(Text block Opens)
# please help me with refining my gold



## mohd (Jul 28, 2012)

Dear Sir, 
Firstly I would like to thanks to the Forum Admistrator and to all forum members.

I am mohd from malaysia and i am totally new here.I need some asistance
on refining my gold sand just recovered from river.

First step i have done quite well to smelt the gold sand with using boric acid and sodium carbonite.

After i have a few gold button weight 45.55 g, i have cheked and the contant of the gold is 89.5% gold.

later on i have bring the gold to a jewls shop to sell the gold but the price which i got is usd 46.15 /g on 26/7/2012 which is less than expated.

My question is how to refine my gold (89.5%) to (99.9%).
All chemical is ready bought by me and it is :-

A.Nitric Acid 70%(2.5l)
B.HCL acid 37%(2.5l)
C.Sulfuric Acid
D.sodium bicloride
E.Stannous Cloride
F. all equipment nassery

I have follow the Youtube on refining gold but TOTAL FAIL.When i add up nitric acid 50ml to my gold button and put on hot bricks it did not react and nothing happen.After that I took off my gold ring and do the same as first experiment ALSO FAIL.WHY the acid has no reaction.

Please help me what is going wrong with my experiment.

MILLIONS THANKS TO ALL OF THE FORUM MEMBERS.


----------



## jimdoc (Jul 28, 2012)

mohd said:


> Dear Sir,
> Firstly I would like to thanks to the Forum Admistrator and to all forum members.
> 
> I am mohd from malaysia and i am totally new here.I need some asistance
> ...




Download this book, it has the answers;

http://goldrefiningforum.com/phpBB3/download/file.php?id=2480

Jim


----------



## qst42know (Jul 28, 2012)
(Text block Closes)
(Provided data Opens)
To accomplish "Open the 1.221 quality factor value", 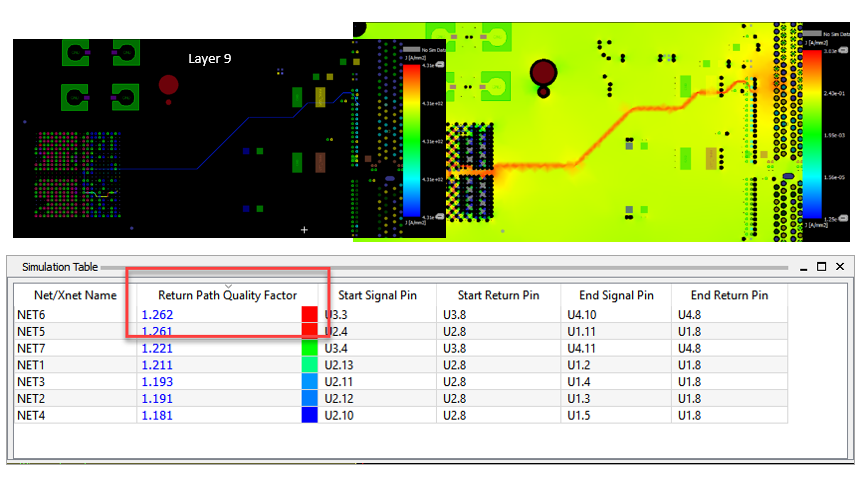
(Provided data Closes)
Exercise objective>
Repeat the passage of the gold-refining forum thread above word for word, from "# please help" to "and sodium carbonite.".

Reply>
# please help me with refining my gold



## mohd (Jul 28, 2012)

Dear Sir, 
Firstly I would like to thanks to the Forum Admistrator and to all forum members.

I am mohd from malaysia and i am totally new here.I need some asistance
on refining my gold sand just recovered from river.

First step i have done quite well to smelt the gold sand with using boric acid and sodium carbonite.